Marisa did as she was ordered. Why were they doing this to her? What was the
Book of Shadows
to them? Were they connected in some way to the Druids?
As for Alison Sales, she was the most frightening woman Marisa had ever met in her life. Sadistic, psychotic, and glacial. Totally frozen and without an ounce of feeling. If Marisa survived today it would be because she was very, very lucky.
Power. That was Alison’s game.
Marisa’s heart was pounding when she spoke. “May I ask a question?”
Alison smiled with half her mouth. “You learn fast. I like that. I really like that. Yes, you may ask one question.”
“Are … are you two connected with the Druids in any way?”
Alison nodded. “Yes and no.

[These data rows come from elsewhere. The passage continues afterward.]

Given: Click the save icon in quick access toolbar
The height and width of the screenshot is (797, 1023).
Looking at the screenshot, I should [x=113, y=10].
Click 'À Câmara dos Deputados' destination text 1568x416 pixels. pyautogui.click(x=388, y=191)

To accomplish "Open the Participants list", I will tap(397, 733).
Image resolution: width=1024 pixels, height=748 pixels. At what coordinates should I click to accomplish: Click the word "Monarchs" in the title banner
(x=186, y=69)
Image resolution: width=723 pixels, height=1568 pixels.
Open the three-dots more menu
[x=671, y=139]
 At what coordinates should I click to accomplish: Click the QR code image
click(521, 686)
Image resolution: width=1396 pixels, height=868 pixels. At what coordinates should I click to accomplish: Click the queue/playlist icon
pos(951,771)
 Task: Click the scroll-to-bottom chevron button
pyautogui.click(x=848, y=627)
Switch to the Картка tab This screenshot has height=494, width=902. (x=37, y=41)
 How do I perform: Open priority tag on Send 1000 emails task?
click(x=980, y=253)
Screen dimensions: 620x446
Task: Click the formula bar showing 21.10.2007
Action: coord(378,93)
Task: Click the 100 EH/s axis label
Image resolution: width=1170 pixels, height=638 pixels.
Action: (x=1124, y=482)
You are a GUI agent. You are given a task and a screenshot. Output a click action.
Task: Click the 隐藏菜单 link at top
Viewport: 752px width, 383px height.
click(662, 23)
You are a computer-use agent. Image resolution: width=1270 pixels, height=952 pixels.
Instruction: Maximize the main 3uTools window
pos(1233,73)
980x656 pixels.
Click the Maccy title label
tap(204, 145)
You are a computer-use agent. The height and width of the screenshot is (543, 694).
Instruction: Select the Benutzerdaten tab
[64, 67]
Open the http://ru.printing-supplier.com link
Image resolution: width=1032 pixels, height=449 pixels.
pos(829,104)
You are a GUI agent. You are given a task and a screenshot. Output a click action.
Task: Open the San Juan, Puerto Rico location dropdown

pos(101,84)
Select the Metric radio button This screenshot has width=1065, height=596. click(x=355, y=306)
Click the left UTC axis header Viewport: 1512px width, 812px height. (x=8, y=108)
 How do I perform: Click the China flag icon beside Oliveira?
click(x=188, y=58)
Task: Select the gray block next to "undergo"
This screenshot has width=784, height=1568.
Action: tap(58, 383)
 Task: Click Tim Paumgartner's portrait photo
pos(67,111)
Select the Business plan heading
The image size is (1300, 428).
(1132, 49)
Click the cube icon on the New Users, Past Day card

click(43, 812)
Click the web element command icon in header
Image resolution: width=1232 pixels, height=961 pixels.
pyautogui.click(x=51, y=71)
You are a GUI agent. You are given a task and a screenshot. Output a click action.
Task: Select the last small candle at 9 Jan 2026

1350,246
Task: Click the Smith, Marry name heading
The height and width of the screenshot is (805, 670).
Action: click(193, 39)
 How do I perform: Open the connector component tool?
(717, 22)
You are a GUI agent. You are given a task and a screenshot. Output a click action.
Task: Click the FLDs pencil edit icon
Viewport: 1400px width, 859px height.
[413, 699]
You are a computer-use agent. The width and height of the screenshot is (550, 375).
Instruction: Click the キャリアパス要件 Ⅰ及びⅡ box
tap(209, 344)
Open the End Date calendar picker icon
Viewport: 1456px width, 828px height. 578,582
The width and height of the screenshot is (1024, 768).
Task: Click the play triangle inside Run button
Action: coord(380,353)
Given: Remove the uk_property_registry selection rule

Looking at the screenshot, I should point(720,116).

We’re independent, but yes, we do have an affiliation with the Druids.”
Cornell Castle snorted. “That’s the problem. And the sooner we eliminate said problem, the better.”
“Then …”
Marisa stopped herself. Alison’s face had quickly hardened.
Marisa, intelligent enough to have caught her mistake before it became fatal, hung her head and said, “I’m sorry.”
Alison relaxed.
Cornell Castle, his arms folded, watched the two women with keen interest. Alison was an expert at creative sadism, at inventing games combining sex and pain. He’d brought her along this morning because she loathed Marisa Heggen. There was, of course, the matter of Alison’s sharing Robert with Marisa, but Cornell knew that Alison’s hatred of the actress went deeper than mere jealousy.
Marisa had fame, talent, money; things Alison had always wanted but never managed to achieve. There was a certain power and mystery in belonging to the coven, in being in witchcraft, but it was to be enjoyed in secret. Alison wanted to be acknowledged as the superior person she saw herself as being. Marisa had the public acclaim Alison wanted and that’s why Alison had disliked her on sight and had readily agreed to accompany Cornell to her apartment. She had pleaded with Cornell to let her humiliate the actress before they killed her.